──────── Records ────────
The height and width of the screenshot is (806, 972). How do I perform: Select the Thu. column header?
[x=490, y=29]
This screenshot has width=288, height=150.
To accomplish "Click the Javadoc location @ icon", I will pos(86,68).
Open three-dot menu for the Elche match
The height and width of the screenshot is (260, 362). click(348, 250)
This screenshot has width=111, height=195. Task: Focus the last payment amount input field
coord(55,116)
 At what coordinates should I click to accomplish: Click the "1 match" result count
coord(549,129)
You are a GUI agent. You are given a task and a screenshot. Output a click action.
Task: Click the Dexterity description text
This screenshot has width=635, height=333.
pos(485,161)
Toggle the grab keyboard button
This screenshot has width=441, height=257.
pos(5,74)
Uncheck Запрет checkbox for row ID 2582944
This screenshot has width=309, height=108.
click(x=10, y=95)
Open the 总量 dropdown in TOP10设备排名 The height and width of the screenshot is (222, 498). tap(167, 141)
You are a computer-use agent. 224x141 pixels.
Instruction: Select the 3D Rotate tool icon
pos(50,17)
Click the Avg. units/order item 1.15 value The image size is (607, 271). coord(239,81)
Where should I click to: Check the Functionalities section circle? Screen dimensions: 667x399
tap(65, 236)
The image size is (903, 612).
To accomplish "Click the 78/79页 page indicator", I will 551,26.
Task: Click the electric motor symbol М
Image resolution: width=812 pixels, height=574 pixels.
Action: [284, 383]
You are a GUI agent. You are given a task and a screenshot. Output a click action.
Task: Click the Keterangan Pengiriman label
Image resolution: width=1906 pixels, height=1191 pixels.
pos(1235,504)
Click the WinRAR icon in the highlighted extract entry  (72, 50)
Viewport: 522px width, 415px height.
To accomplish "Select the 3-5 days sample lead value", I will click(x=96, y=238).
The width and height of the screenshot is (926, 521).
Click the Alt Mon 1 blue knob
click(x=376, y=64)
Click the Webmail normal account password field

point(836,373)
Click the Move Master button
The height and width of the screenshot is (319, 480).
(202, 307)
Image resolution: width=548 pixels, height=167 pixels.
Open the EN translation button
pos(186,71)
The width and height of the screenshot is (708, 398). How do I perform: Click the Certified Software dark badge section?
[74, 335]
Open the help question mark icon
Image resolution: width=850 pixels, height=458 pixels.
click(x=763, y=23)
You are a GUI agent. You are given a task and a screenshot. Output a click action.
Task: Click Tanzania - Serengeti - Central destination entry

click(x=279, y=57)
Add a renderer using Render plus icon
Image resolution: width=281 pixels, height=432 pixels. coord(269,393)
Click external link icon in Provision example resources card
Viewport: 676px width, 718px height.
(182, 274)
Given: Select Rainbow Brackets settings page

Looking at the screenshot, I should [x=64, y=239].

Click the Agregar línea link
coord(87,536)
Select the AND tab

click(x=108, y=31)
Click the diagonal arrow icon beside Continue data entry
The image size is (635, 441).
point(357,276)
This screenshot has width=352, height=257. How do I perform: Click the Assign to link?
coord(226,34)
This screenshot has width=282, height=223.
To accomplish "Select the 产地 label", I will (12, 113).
────────
** Description of the task **
The number of lines in the data that hold "label" is all that should be given.

** Solution to the exercise **
2